How much the world has changed since the Economic Survey last year and the one presented today can be gauged by their respective emphasis. Last year, it had spoken of the march towards a $5-trillion economy. This year, it is merely hoping to get back to the previous year’s level. A recession was inevitable as the Central Government decided to endure short-term pain in order to make long-term gains. The stringent lockdown saved at least one lakh lives and 37 lakh infections. It also gave the medical infrastructure vital breathing space to effectively brace for the pandemic and also to become the world’s first port of call for vaccines.
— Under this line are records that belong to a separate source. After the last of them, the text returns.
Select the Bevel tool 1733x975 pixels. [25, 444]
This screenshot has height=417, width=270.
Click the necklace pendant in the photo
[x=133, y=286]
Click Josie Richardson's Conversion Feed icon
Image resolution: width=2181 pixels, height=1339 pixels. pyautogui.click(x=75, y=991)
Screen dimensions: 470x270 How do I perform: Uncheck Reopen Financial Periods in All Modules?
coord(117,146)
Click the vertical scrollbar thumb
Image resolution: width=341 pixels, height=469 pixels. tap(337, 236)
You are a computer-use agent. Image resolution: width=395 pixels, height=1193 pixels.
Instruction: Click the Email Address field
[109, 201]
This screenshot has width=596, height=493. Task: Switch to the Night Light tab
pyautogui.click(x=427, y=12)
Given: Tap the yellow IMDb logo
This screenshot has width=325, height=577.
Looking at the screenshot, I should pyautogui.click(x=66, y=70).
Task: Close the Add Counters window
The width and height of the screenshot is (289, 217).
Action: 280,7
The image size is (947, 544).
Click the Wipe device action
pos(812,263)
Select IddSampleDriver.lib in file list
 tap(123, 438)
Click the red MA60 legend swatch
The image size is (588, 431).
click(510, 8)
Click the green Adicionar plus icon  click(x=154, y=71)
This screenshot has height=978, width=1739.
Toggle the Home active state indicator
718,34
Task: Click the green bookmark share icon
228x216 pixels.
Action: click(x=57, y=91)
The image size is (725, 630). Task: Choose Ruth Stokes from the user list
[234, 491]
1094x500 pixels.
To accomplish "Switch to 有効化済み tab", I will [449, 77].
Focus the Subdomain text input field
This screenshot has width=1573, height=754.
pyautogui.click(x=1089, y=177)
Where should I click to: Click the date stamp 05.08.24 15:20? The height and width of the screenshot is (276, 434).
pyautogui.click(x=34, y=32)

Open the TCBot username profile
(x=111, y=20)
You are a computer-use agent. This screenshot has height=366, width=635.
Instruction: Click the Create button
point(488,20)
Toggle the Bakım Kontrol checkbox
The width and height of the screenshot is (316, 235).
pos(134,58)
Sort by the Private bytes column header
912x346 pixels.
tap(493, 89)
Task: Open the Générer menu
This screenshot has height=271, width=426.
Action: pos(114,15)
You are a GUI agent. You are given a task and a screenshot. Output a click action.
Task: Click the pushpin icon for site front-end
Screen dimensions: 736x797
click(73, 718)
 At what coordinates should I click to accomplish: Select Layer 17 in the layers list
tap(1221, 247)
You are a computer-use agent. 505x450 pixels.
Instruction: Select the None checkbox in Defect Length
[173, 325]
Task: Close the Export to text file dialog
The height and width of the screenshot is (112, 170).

The survey is hoping for a V-shaped economic recovery. Shorn of all the jargon, the economy will take two years to reach and go past the pre-pandemic level. This, it says, is predicated on a far-sighted policy response. Some of that, such as the farm laws, is already in motion and the Budget will unveil a big part, especially the plan to virtually eviscerate PSUs and hand them over to the private sector, deemed more efficient and enterprising in economic management. Even otherwise, today’s blip in the stock market notwithstanding, corporate India has done well during the pandemic by shedding workforce and doesn’t need special nurturing.
To make up for the loss in revenue, the survey is asking the government to be more relaxed about debt and fiscal spending (counter-cyclical fiscal policy) which in turn can generate public expenditure to create demand and raise consumption. However, the situation is on the razor’s edge. Bad bank loans are set to rise; credit growth has been slow and capital expenditure sluggish. Moreover, hopes of 11 per cent growth are based on heavy and sustained foreign investments. The social unrest due to policy responses and prospects of a double-front war will claim a large share of resources. Add to it the continuing joblessness and, as the Oxfam report showed, the enrichment of billionaires even in a pandemic. The government has a challenge on its hands to ensure that economic growth also remains evenly spread.